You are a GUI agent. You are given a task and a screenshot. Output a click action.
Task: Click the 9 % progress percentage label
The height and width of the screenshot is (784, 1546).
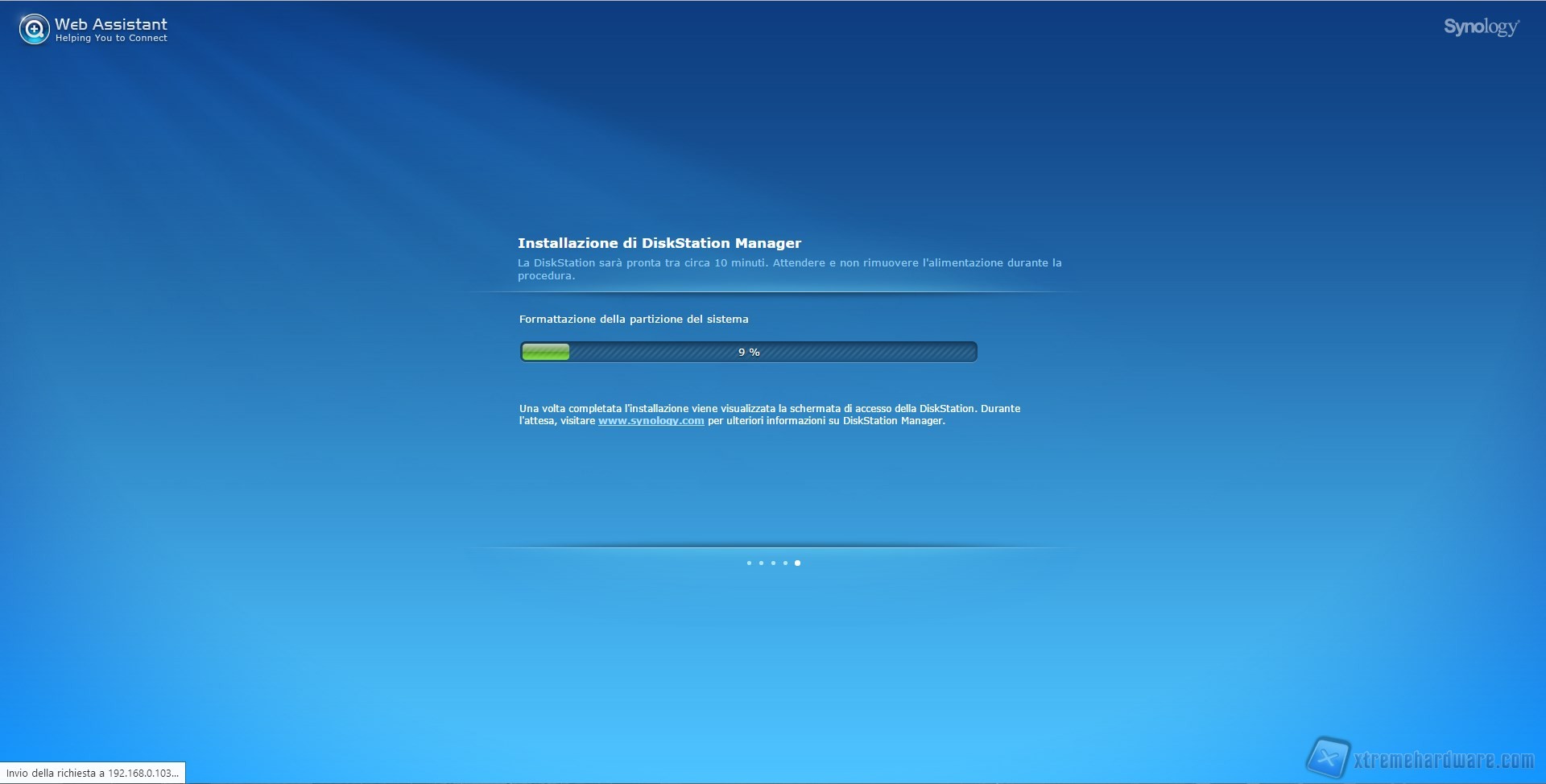pyautogui.click(x=749, y=352)
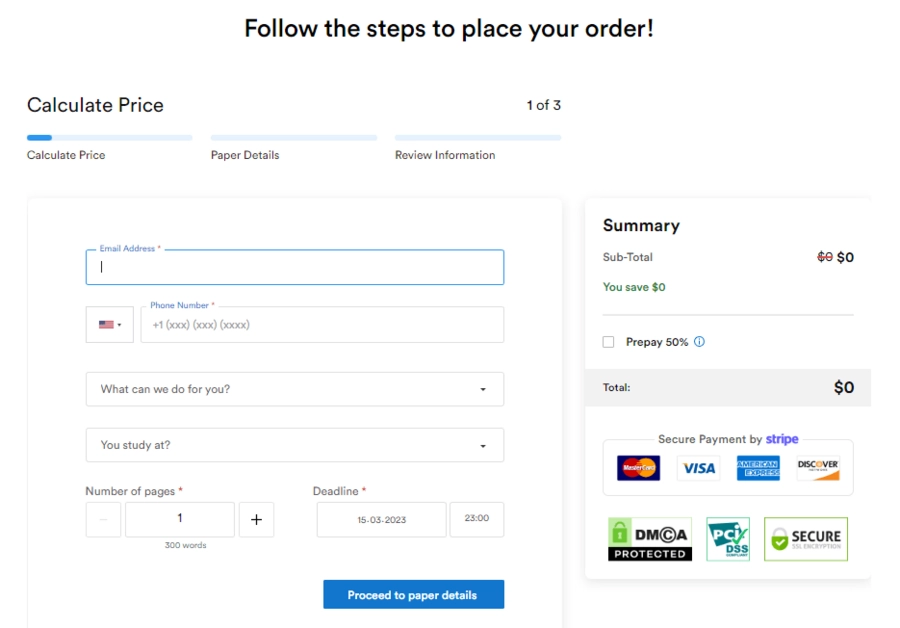900x628 pixels.
Task: Expand the 'What can we do for you?' dropdown
Action: coord(295,389)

● PROBLEM DESCRIPTION
Once the pictures are set aside, repeat the data above exactly.

● EXPECTED ANSWER
You are a GUI agent. You are given a task and a screenshot. Output a click action.
Task: Click the 9 % progress percentage label
The height and width of the screenshot is (784, 1546).
pyautogui.click(x=749, y=352)
900x628 pixels.
Task: Expand the 'What can we do for you?' dropdown
Action: coord(295,389)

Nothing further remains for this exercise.